Dataset excerpt

>> begin

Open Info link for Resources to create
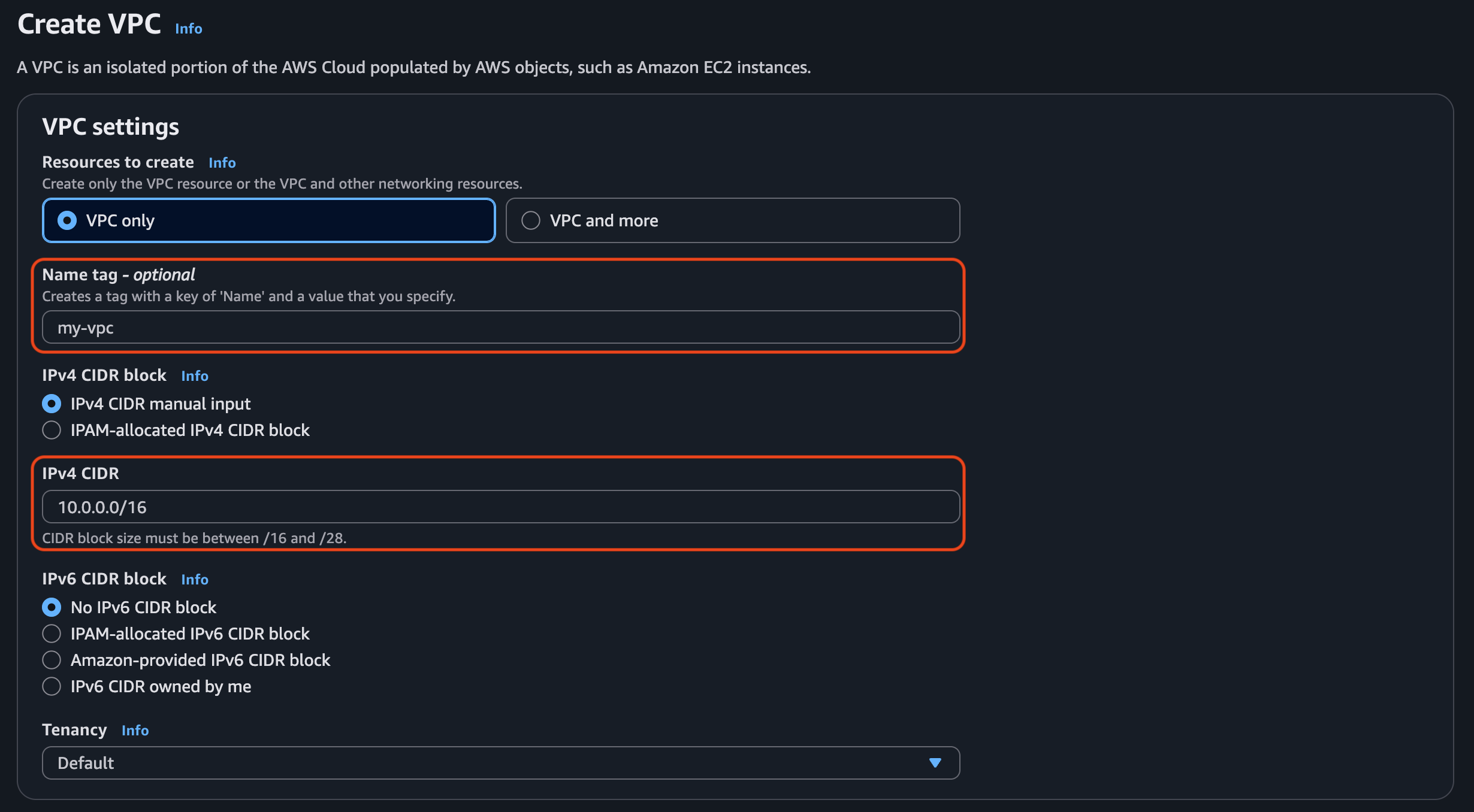pos(222,163)
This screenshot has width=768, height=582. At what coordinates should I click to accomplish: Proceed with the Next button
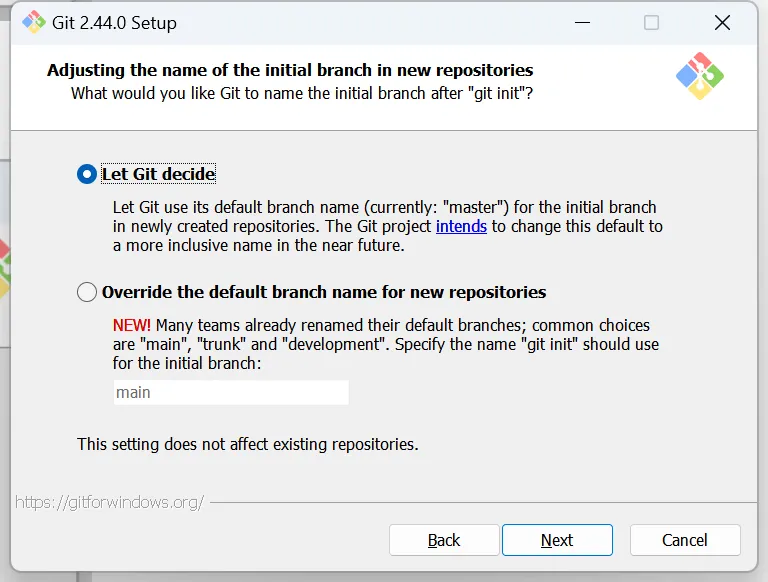pos(557,540)
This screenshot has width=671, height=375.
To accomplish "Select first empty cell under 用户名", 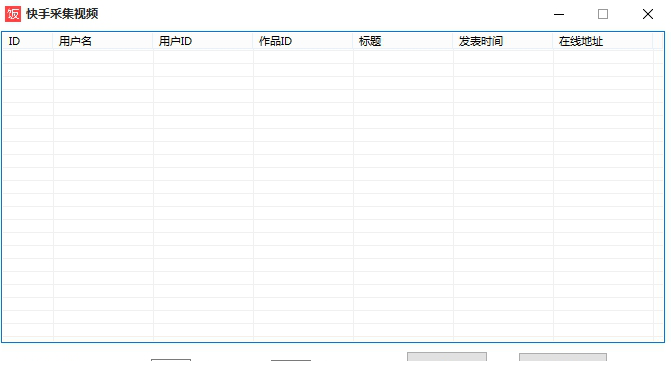I will click(103, 57).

>> end

GIVEN INSTRUCTION: How many lines of the records contain the string "screenshot", matching case exactly? Reply with the number alone.

ANSWER TO THE PROBLEM: 2